Позднее, в 1924 году, вспомнил его и другой важный человек, тоже, как и первый, из видных большевиков, но клички при этом никакой не употреблял, а сказал просто «один из русских писателей, И. Эренбург», автор рассказа «Ускомчел» (Усовершенствованный коммунистический человек). Этого видного большевика звали Сталин, потом у нас будет еще случай вернуться к нему.
Итак, вы уже знаете, о каком Илье-лохматом пойдет у нас речь.

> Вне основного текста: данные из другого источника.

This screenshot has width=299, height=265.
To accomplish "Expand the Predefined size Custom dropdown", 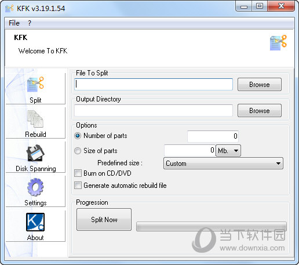I will click(x=223, y=164).
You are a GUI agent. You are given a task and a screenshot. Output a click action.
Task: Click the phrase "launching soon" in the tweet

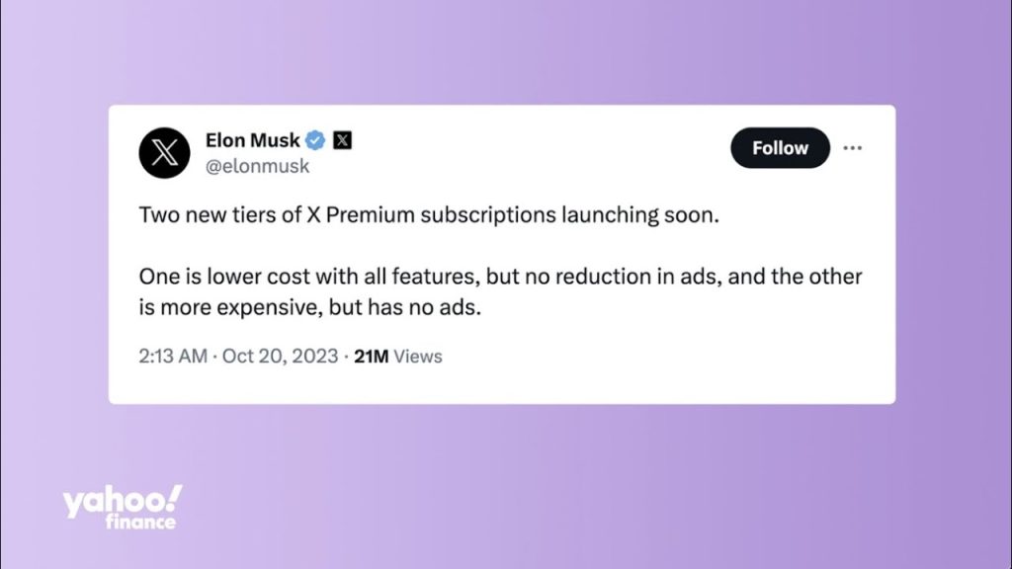click(637, 214)
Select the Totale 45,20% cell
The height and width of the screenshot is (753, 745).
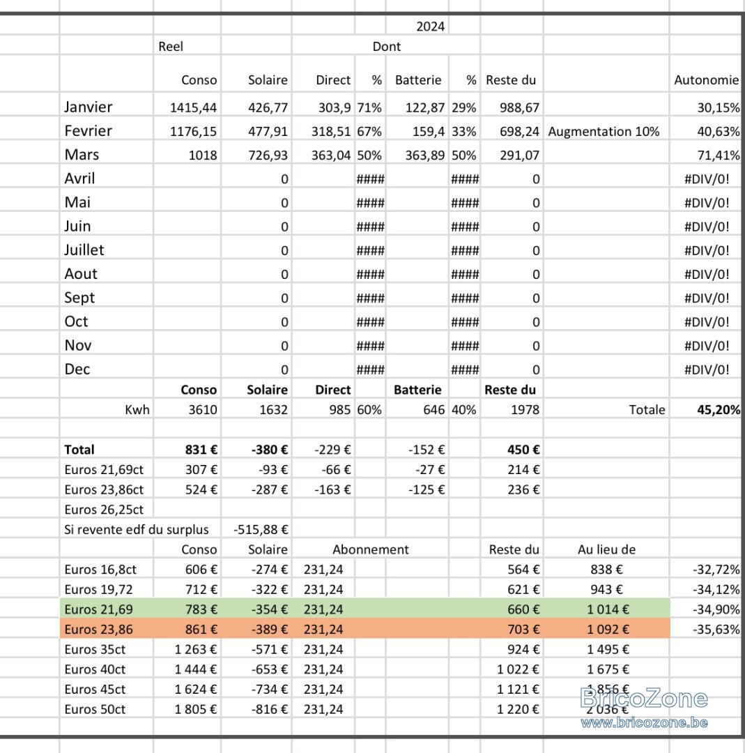(x=706, y=409)
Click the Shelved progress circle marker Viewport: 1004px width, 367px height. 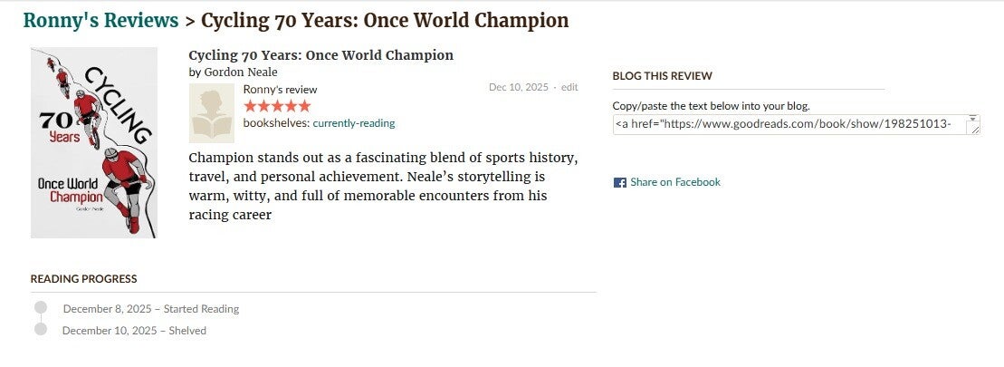[41, 329]

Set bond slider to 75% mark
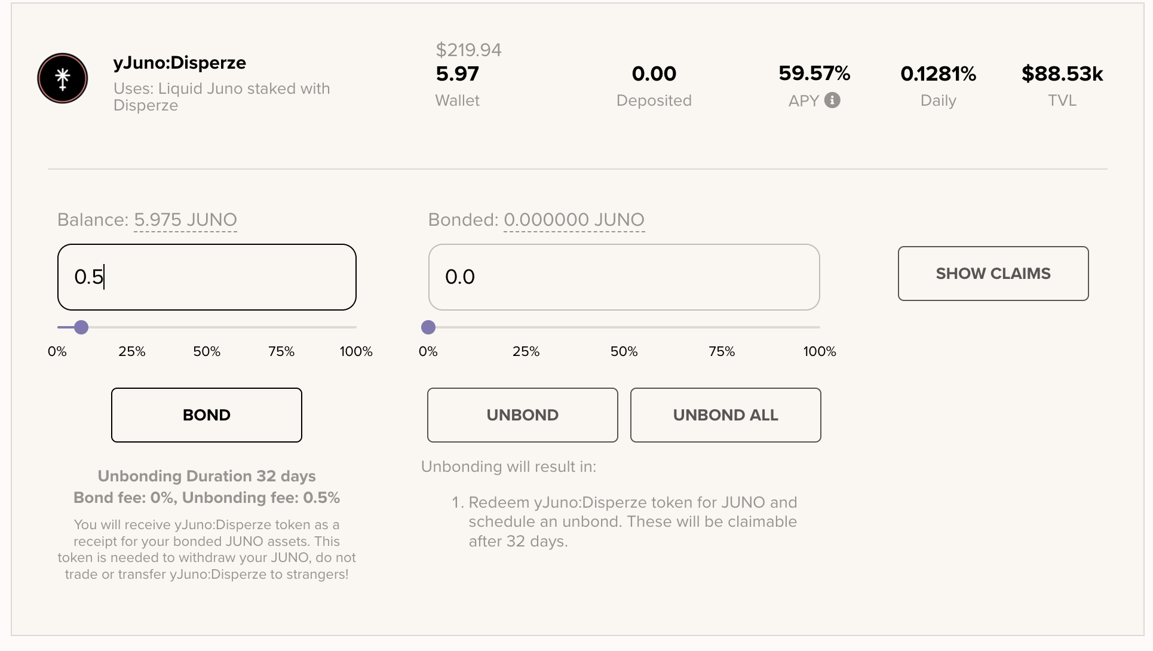[281, 327]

В апреле 1927 года, находясь во французском городе Париже, Илья-лохматый, теперь уже известный русский писатель И. Эренбург, начал писать историю жизни некоего Лазика по фамилии Ройтшванец, которую закончил в октябре того же 1927 года грустными словами: «Спи спокойно, бедный Ройтшванец! Больше ты не будешь мечтать ни о великой справедливости, ни о маленьком ломтике колбасы».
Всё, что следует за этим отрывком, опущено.